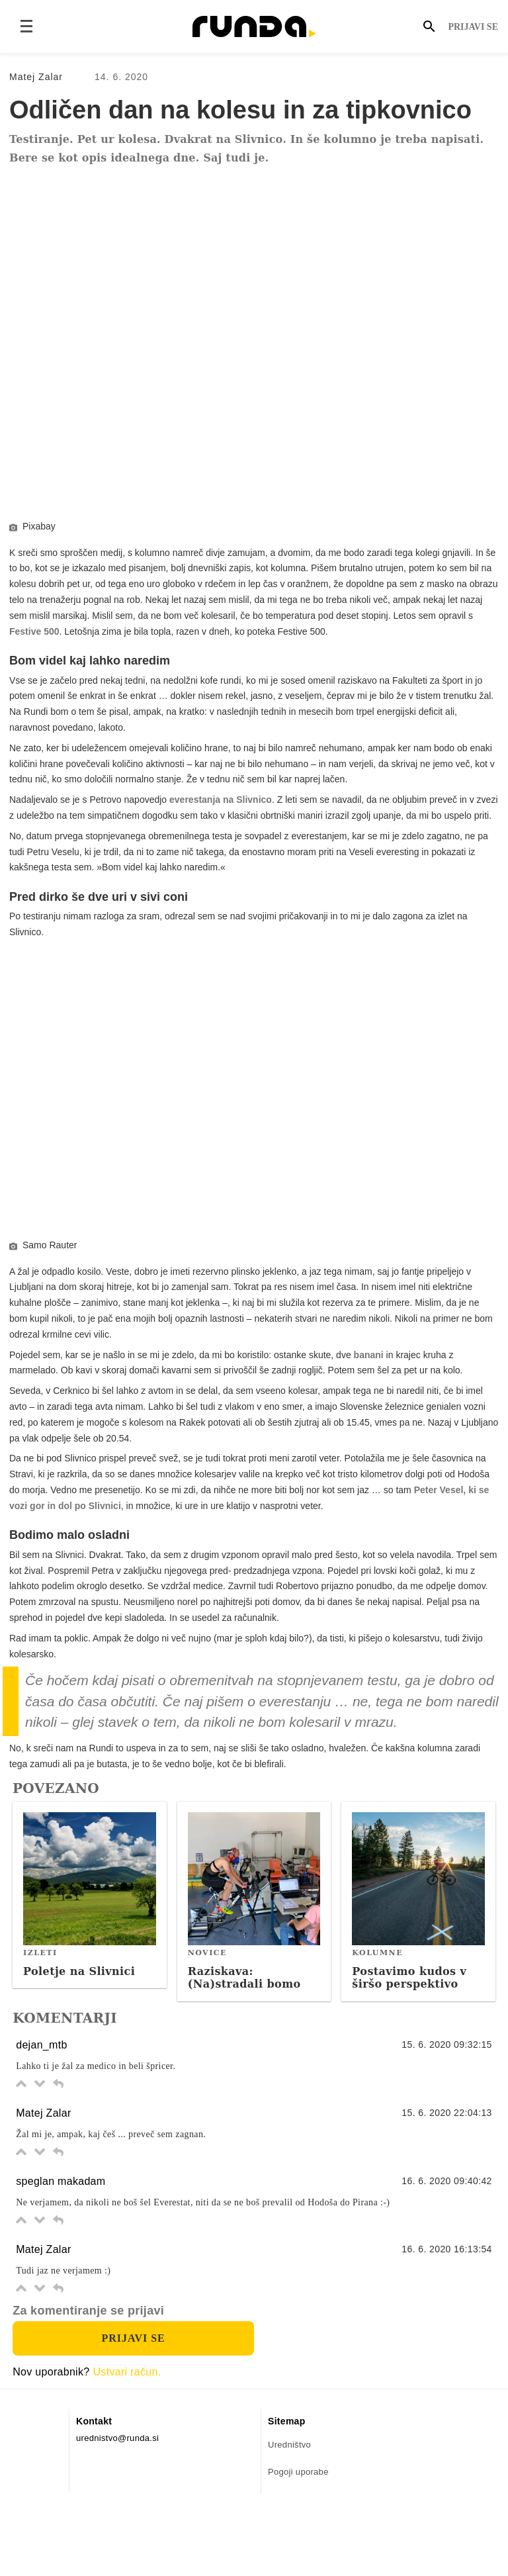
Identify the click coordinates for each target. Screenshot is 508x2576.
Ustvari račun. (127, 2430)
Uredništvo (289, 2503)
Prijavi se (473, 27)
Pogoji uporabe (298, 2530)
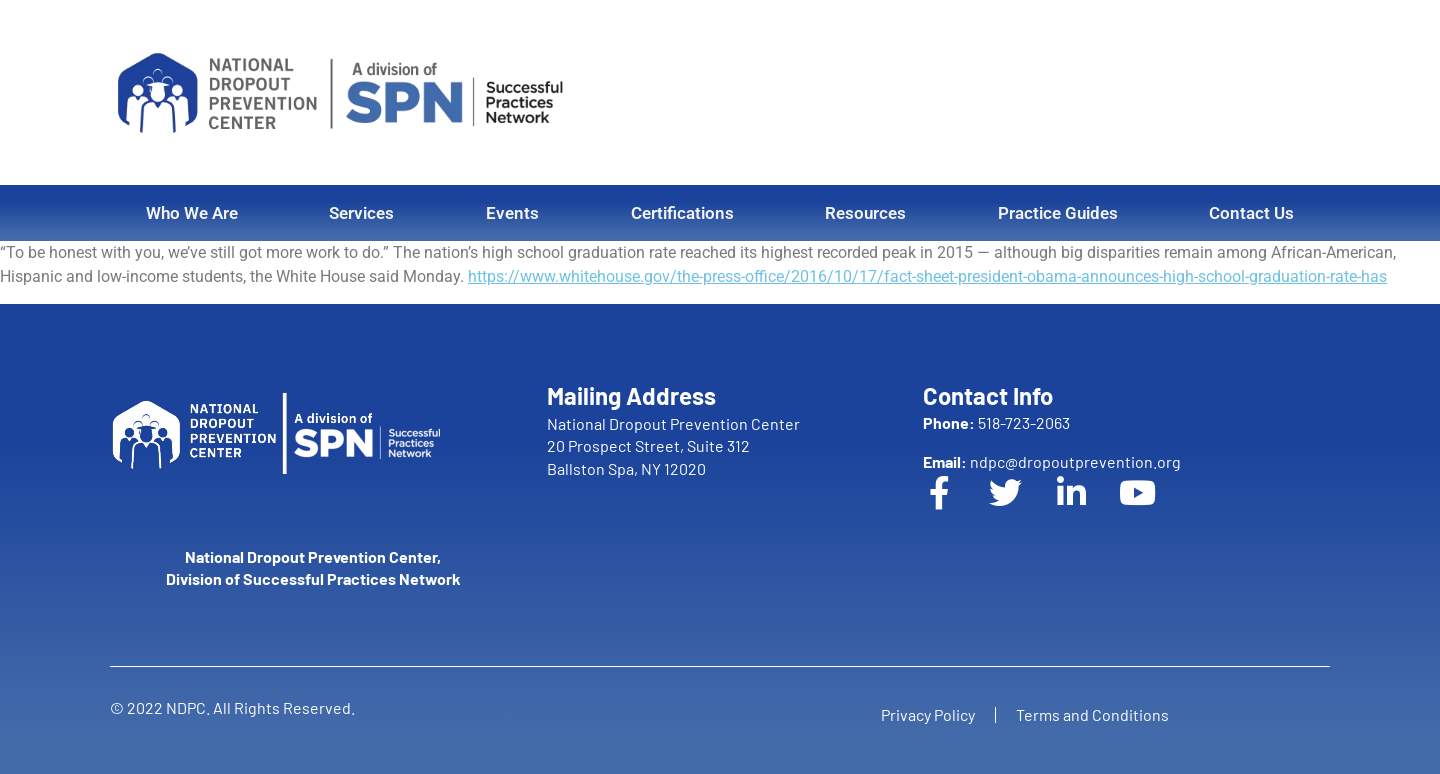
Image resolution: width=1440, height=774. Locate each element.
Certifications (682, 213)
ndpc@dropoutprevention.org (1052, 461)
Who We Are (192, 213)
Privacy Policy (928, 714)
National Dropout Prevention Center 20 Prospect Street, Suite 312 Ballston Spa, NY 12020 (673, 446)
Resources (865, 213)
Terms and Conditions (1092, 714)
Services (361, 213)
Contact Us (1251, 213)
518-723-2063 (996, 422)
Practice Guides (1058, 213)
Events (512, 213)
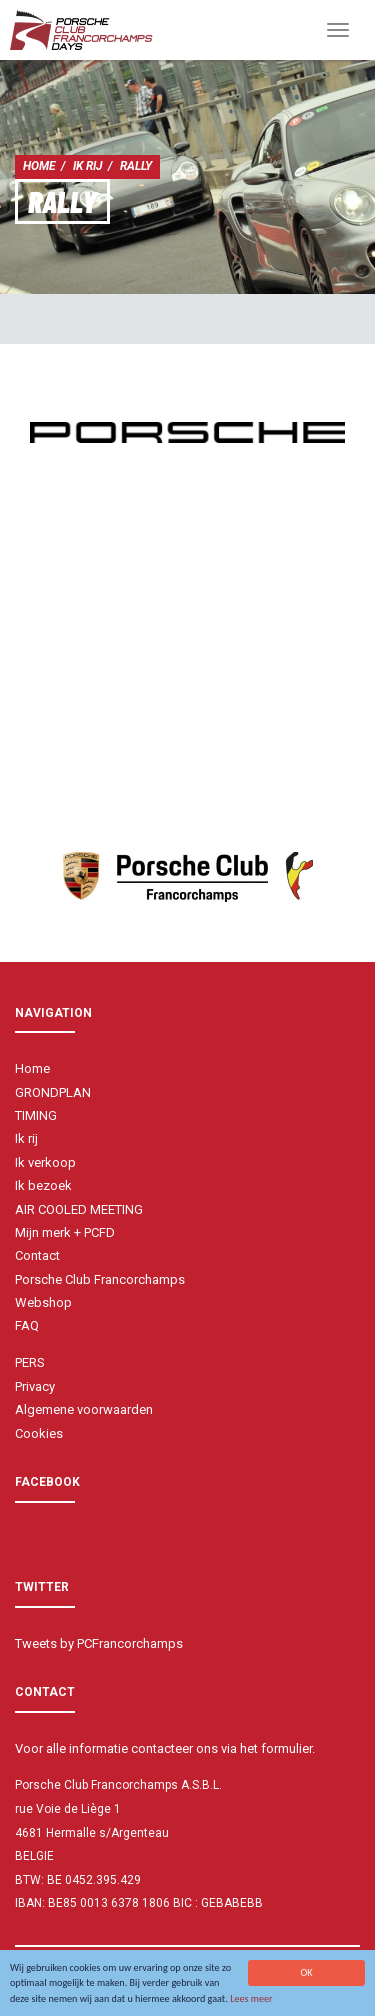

#### What the exercise asks:
How many lines in the listing contain the word "each"? Report only the number.

#### Output below:
2